An interview about the future of the Internet hosted by Lee Rainie, Pew Internet
Brief description: Pew Internet & American Life Project Director Lee Rainie interviews danah boyd of Microsoft and Harvard University’s Berkman Center, addressing the opportunities and challenges that lie ahead.
Details of the session
Erstwhile and effervescent host Lee Rainie interviewed social networks researcher danah boyd on the future of the Web in a special session at during the second day of the FutureWeb conference. The talk came a few hours after boyd’s stirring speech in which she issued a call for entrepreneurs and engineers of the Web to think before they act.
In their afternoon chat after the morning keynote, Rainie and boyd discussed the way in which institutions are handling data, bad actors in marketing, socioeconomic factors in technology and how teens are navigating the social networking environment.
Rainie introduced boyd as “the number-one reference for social networks – she’s been our teacher for a long time on this stuff.” He revealed that boyd and the Pew Internet team are applying for a federal grant to do a research study on the new ways people are interacting online.

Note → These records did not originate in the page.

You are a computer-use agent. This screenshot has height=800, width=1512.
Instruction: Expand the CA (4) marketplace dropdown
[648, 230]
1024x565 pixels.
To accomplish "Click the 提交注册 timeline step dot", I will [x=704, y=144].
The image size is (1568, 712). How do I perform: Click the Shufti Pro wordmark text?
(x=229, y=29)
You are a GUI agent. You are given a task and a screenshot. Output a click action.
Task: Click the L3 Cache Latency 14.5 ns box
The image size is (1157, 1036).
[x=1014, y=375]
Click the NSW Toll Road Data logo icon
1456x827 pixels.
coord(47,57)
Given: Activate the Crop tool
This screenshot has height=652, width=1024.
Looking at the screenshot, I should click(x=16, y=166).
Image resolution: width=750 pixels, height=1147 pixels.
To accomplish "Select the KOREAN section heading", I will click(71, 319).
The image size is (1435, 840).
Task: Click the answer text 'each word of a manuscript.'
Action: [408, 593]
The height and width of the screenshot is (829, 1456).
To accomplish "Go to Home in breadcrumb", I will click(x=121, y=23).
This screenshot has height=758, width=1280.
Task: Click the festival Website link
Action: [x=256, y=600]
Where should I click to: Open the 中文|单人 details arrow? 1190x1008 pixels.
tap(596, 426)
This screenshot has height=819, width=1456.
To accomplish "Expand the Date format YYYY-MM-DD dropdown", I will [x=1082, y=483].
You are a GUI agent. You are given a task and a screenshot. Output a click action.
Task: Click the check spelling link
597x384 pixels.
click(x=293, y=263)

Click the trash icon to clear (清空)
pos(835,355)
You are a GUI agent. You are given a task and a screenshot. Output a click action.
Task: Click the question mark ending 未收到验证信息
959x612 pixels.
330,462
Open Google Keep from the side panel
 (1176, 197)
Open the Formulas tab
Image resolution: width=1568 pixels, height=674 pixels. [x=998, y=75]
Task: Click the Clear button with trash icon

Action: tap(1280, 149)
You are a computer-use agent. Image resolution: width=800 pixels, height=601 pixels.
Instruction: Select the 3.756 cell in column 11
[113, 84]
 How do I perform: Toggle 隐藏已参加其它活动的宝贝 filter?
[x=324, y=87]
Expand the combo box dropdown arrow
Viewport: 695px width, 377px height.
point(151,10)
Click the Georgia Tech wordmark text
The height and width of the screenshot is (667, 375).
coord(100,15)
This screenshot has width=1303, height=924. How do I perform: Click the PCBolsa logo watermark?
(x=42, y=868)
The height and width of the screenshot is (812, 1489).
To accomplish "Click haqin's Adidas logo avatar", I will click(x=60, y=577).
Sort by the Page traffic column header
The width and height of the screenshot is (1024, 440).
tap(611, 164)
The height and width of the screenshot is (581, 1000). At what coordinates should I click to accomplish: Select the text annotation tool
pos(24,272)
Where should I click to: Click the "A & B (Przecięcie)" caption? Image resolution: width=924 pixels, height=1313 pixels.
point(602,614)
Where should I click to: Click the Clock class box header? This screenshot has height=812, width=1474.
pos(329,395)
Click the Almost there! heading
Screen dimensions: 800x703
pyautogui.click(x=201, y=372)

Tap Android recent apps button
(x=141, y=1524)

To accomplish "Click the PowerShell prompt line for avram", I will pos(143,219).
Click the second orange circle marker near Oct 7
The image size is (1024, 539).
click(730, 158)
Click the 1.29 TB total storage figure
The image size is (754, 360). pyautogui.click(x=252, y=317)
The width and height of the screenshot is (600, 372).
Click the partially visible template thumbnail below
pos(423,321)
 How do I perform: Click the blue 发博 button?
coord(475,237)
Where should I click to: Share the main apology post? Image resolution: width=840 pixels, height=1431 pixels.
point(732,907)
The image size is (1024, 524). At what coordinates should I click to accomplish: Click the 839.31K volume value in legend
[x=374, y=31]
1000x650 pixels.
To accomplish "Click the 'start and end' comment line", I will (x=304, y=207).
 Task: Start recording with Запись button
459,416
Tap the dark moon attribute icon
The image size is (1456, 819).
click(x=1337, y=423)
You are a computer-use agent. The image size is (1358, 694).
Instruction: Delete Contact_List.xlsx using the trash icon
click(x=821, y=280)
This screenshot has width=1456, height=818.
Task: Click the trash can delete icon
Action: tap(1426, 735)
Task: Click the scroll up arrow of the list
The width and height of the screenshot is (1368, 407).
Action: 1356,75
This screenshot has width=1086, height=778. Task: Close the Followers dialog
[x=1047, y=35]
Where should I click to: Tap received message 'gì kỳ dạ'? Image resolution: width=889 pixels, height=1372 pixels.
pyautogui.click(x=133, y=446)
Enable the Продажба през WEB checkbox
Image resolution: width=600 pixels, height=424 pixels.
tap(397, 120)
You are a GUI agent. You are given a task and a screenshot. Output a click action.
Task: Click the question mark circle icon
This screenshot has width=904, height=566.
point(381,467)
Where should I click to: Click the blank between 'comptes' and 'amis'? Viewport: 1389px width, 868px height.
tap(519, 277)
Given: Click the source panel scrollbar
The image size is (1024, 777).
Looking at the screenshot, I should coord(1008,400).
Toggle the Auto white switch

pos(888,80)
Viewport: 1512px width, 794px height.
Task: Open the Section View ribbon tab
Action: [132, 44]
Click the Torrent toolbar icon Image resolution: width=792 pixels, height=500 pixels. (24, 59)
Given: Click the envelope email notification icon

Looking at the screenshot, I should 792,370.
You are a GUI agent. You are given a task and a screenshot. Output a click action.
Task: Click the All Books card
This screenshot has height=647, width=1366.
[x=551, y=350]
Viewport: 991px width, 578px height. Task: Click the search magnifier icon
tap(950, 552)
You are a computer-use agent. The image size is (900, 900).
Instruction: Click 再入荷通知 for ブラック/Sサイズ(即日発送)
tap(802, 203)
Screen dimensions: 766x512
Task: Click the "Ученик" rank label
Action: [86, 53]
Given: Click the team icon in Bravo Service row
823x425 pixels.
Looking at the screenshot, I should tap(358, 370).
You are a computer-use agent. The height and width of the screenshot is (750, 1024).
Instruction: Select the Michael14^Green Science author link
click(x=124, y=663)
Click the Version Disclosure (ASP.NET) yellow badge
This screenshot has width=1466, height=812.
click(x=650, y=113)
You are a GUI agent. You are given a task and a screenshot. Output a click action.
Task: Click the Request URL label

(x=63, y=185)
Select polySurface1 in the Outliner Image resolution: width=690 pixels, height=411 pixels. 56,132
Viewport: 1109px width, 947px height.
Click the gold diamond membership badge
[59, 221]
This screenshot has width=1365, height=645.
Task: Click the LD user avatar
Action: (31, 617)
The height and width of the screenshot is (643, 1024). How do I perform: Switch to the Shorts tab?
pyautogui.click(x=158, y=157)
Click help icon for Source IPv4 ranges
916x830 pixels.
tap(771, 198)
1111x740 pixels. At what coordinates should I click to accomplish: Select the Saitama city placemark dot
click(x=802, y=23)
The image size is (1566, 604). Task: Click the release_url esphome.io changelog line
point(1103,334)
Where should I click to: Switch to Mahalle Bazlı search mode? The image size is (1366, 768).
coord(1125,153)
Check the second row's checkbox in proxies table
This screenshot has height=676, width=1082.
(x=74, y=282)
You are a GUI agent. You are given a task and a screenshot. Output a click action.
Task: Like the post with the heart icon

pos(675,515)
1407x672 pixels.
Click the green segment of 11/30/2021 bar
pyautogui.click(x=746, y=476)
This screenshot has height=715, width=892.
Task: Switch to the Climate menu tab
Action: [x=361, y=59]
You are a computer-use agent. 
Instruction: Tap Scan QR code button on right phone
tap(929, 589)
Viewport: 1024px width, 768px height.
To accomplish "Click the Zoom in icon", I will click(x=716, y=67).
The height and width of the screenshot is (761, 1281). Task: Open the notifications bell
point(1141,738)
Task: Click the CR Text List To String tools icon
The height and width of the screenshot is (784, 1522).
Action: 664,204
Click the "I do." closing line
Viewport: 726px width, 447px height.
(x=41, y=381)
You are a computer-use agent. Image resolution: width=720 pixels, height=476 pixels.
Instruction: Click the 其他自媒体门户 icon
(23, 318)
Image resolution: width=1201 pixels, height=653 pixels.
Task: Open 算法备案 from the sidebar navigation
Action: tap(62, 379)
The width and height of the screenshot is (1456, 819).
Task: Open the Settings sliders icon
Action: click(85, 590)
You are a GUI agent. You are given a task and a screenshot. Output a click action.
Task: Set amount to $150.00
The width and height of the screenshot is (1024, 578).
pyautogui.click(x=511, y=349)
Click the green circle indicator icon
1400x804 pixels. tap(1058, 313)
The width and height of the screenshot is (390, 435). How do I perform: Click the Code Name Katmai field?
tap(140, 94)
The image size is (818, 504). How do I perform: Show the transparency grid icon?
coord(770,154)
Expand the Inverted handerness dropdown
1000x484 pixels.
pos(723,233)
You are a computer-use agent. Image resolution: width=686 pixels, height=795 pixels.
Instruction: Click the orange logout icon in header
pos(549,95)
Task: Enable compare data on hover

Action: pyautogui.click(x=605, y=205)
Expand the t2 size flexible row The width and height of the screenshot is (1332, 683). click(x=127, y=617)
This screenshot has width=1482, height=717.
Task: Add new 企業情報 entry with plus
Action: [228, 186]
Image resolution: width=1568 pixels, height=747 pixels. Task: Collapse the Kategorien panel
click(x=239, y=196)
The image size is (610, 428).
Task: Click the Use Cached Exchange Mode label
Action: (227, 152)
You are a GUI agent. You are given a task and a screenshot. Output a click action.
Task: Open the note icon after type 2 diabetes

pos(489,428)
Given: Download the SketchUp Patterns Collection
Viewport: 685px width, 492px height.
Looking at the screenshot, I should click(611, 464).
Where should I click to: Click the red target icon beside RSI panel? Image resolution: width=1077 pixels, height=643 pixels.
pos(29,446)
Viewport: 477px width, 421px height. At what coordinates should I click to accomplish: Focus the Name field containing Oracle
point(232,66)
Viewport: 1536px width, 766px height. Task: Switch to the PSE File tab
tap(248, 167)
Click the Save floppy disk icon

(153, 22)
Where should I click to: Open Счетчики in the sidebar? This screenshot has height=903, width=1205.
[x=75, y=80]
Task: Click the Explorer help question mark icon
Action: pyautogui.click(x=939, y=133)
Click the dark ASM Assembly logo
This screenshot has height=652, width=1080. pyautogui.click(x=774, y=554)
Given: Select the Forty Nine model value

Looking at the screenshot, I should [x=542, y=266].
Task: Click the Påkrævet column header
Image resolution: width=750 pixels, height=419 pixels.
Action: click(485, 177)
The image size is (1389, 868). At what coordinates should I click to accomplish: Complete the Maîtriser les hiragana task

Most of the amazingly fact-packed interview session was original information, compelling and highly detailed, but boyd first addressed an issue she had touched on in the earlier keynote speech: the ways in which institutions are handling data. She cited pleaserobme.com as a good reminder of how much data is available on the Internet.
“Many people take this site seriously, but it’s really just trying to make a delightful point about privacy,” boyd said. “It’s kind of an experiment that really gets to the heart of that.”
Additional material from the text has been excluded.